South Korea’s leftist government under President Moon Jae-in abandoned the use of the word “enemy” to describe North Korea, despite the active status of the Korean War, in its most recent defense white paper published Wednesday.

The decision to identify South Korea’s enemies only as “forces which threaten and infringe on the sovereignty, territory, citizens and assets” of the country, without specifying a nation that South Korea is technically at war with, has the potential to once again outrage South Korean conservatives and North Korean defectors in the country who have condemned the Moon administration for attempting to bring Seoul too close to Pyongyang without demanding any changes from the rogue communist state.

Moon has held several in-person meetings with dictator Kim Jong-un, most recently visiting Pyongyang in September, and urged the world this month to reconsider crippling sanctions on the North Korean regime despite the lack of evidence that Kim’s regime has made any moves towards improving its treatment of human rights or ending its illegal nuclear weapons program.

Moon also approved a plan to cut as many as 100,000 troops from the South Korean military generally and limit the South Korean troop presence on the inter-Korean border, or Demilitarized Zone (DMZ), in mid-2018.

Chosun Ilbo reported on Wednesday that the white paper, which South Korea’s Defense Ministry releases every two years, appears to have removed a plan present in the previous edition called “Korea massive punishment and retaliation” and changed the language referring to Japan, no longer identifying it as a country that “shares the basic values of free democracy and market economy.”

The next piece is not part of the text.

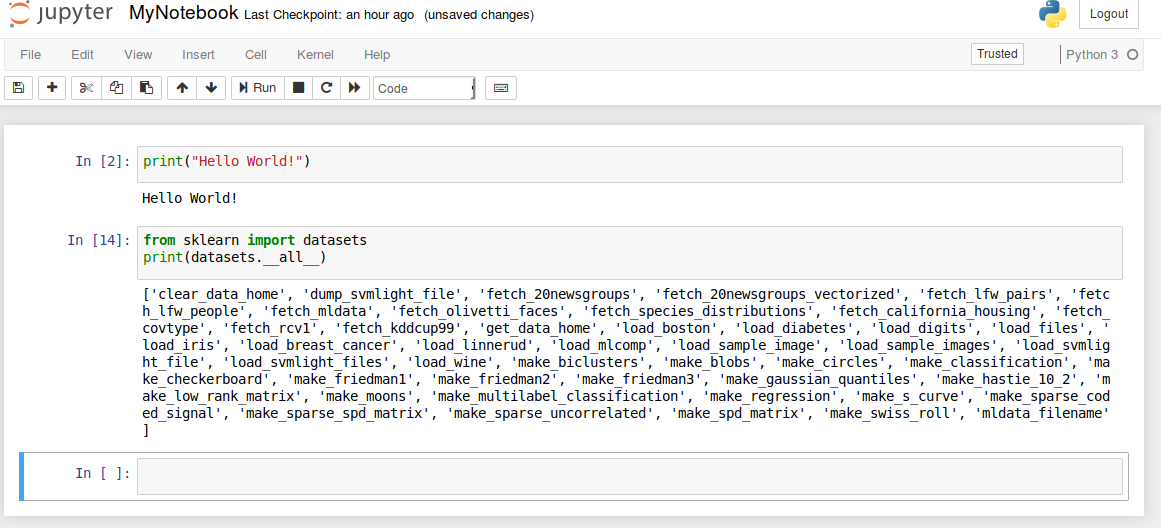Open the command palette keyboard icon
The width and height of the screenshot is (1161, 528).
click(501, 88)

“The description of North Korea as the enemy has been scrapped and readopted several times depending on governments’ ideological leanings,” Chosun reports. “But the nuclear and missile threat from the North remains real, and some critics believe the defense white paper should more clearly reflect that to maintain vigilance among the armed forces.”

The newspaper adds that the Defense Ministry explained the absence of North Korea, Seoul’s primary military threat, from the defense white paper was necessary because “invasions and threats by foreign forces are not restricted to North Korea.” The ministry did not name any other nations it considered a threat of invasion, however.

The Associated Press (AP) notes that the white paper has not failed to refer to North Korea as an enemy in this way since 2010. It does mention North Korea’s illegal nuclear weapons program as a “threat to peace and stability on the Korean Peninsula” and estimates that North Korea may have as many as nearly 700,000 more troops than the South.

The paper was released a week after Moon personally made the call for the international community to ease sanctions on North Korea. The United Nations approved an unprecedentedly strict list of sanctions on North Korea following its most recent nuclear bomb test in September 2017.

“We welcome North Korea’s intention to resume their operation without conditions or compensation,” Moon said at a press conference. “My administration will cooperate with the international community, including the United States, to resolve the remaining issues such as international sanctions as soon as possible.”

He went on to add that North Korea “needs to take practical denuclearization steps more boldly if it wishes to resolve the issue of international sanctions because the issue of international sanctions depends on the speed of North Korea’s denuclearization process.”

Critics of Moon’s administration have noted that Moon regularly failed to bring up the issue of human rights when discussing North Korea, and has not publicly done so in his meetings with Kim. North Korean defectors living in the South have further accused the Moon administration of silencing their harrowing stories of survival and attempting to keep them off of television by pressuring news outlets. Late last year, South Korea’s Unification Minister Cho Myoung-gyon banned a journalist from a press conference on inter-Korean relations because he was born in North Korea, prompting outrage among the Seoul press corps.

North Korea has arguably the world’s worst record on human rights abuses, known to routinely torture and publicly execute suspected dissidents. The state identifies non-atheists, individuals found possessing any entertainment not produced in North Korea, and insufficiently enthusiastic communists as national security threats. Those who are not immediately killed are typically sent to live in labor camps for multiple generations. The number of people tortured in labor camps is estimated to be in the hundreds of thousands.